_The task_
What you return should be the line containing "Where should I click to: Disable" and each line after it to the end of the records, copied exactly.

_Data extract_
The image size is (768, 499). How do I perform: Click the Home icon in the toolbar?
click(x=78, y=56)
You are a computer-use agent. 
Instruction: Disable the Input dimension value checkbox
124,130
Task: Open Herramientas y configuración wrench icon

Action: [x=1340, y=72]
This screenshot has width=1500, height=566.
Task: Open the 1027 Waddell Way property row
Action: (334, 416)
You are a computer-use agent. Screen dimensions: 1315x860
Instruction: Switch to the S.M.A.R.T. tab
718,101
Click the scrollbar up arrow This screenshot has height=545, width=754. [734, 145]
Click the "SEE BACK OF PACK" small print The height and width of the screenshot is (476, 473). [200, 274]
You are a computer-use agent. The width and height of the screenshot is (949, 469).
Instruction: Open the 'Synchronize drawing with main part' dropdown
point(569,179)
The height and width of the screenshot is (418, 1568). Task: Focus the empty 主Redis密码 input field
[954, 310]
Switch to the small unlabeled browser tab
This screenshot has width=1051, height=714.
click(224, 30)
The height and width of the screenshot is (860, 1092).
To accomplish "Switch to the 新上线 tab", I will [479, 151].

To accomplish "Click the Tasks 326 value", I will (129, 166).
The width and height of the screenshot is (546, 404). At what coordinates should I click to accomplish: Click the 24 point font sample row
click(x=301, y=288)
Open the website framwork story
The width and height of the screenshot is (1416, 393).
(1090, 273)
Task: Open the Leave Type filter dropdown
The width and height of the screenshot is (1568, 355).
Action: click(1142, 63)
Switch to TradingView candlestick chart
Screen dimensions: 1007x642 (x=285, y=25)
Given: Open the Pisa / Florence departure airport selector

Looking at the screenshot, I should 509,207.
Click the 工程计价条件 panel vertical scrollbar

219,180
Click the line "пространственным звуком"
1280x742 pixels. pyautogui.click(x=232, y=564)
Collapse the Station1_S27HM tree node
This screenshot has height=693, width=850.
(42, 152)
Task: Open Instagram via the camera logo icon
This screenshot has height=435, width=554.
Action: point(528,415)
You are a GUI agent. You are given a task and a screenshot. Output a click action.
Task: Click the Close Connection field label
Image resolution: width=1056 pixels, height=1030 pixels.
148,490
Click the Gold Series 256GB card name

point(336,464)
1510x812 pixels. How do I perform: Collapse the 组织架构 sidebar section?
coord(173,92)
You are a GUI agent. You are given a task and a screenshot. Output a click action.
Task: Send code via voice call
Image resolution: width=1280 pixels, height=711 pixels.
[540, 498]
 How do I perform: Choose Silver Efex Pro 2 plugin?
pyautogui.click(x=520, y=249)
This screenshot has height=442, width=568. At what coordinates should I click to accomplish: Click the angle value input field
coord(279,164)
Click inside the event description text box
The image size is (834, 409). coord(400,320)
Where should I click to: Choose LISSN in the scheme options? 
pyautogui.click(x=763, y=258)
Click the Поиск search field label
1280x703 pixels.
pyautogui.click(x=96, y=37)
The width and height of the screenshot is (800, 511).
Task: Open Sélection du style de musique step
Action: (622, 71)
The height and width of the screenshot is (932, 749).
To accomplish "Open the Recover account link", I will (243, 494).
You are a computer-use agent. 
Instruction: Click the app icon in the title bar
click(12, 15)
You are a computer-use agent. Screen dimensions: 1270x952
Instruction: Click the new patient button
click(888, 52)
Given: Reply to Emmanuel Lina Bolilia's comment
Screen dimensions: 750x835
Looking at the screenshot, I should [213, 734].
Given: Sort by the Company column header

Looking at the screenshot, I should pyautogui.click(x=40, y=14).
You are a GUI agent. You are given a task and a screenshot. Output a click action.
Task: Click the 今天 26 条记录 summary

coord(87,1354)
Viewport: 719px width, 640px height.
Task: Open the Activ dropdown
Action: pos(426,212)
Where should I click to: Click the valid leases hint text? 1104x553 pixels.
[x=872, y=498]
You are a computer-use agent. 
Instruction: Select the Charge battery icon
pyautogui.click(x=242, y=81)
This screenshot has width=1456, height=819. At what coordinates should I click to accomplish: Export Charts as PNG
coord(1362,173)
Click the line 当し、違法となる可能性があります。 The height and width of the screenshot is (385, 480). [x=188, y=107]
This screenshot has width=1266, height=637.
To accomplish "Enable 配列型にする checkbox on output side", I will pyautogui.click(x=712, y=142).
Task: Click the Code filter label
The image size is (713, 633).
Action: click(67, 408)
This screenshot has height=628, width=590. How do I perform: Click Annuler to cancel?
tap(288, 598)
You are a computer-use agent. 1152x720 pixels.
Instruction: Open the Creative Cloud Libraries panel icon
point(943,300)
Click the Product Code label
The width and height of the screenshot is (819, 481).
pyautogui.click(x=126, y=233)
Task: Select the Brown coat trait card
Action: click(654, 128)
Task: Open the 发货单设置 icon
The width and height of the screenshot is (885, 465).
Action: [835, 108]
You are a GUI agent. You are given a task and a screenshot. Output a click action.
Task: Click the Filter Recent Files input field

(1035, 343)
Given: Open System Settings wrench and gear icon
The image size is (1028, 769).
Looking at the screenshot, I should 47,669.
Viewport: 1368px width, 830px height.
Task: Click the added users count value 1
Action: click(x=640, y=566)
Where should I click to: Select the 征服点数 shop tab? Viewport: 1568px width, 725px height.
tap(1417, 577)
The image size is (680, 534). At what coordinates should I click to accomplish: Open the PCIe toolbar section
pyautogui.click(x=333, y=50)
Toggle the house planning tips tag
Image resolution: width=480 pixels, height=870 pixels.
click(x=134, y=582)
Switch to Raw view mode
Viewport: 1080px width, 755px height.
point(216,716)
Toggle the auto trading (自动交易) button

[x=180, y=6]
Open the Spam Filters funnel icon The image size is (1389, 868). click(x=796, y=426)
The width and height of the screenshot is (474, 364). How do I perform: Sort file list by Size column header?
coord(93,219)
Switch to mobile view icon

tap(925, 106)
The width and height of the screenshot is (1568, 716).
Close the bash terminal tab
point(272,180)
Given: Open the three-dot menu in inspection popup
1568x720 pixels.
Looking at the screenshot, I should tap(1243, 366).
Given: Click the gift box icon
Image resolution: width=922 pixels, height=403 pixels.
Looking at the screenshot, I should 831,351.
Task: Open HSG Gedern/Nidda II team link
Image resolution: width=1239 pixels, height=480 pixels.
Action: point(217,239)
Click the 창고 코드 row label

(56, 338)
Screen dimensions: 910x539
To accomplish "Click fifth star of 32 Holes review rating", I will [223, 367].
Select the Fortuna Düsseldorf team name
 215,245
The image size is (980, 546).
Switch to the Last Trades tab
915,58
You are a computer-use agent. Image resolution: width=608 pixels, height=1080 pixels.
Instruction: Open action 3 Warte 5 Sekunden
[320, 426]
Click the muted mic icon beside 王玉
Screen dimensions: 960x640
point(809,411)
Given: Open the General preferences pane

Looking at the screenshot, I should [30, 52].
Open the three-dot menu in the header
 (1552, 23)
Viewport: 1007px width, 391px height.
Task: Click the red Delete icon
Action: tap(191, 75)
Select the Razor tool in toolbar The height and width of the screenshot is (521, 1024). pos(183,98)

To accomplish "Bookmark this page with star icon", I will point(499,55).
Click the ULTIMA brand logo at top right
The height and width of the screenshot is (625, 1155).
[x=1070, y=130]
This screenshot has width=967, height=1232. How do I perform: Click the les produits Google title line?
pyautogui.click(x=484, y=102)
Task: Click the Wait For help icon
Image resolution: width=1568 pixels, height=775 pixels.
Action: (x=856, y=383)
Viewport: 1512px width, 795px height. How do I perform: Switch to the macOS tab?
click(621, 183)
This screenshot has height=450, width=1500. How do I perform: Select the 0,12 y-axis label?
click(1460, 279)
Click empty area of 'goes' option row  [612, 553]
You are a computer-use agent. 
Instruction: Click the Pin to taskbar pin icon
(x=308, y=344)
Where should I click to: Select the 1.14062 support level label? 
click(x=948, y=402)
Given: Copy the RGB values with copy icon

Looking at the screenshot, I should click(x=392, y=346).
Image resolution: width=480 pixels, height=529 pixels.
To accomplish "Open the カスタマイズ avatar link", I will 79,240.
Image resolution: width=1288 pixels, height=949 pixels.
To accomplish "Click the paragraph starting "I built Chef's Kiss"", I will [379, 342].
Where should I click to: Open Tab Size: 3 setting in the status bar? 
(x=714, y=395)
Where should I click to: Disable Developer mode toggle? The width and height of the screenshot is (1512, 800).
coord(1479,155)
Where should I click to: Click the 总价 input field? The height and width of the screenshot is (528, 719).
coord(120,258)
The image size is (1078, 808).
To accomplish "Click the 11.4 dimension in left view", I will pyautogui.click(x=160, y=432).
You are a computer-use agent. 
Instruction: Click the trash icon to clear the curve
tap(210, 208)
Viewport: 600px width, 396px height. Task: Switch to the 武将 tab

_Solution for this task_
Where should I click to: Disable Developer mode toggle? The width and height of the screenshot is (1512, 800).
coord(1479,155)
Where should I click to: Click the 总价 input field? The height and width of the screenshot is (528, 719).
coord(120,258)
The image size is (1078, 808).
To accomplish "Click the 11.4 dimension in left view", I will pyautogui.click(x=160, y=432).
You are a computer-use agent. 
Instruction: Click the trash icon to clear the curve
tap(210, 208)
Viewport: 600px width, 396px height. Task: Switch to the 武将 tab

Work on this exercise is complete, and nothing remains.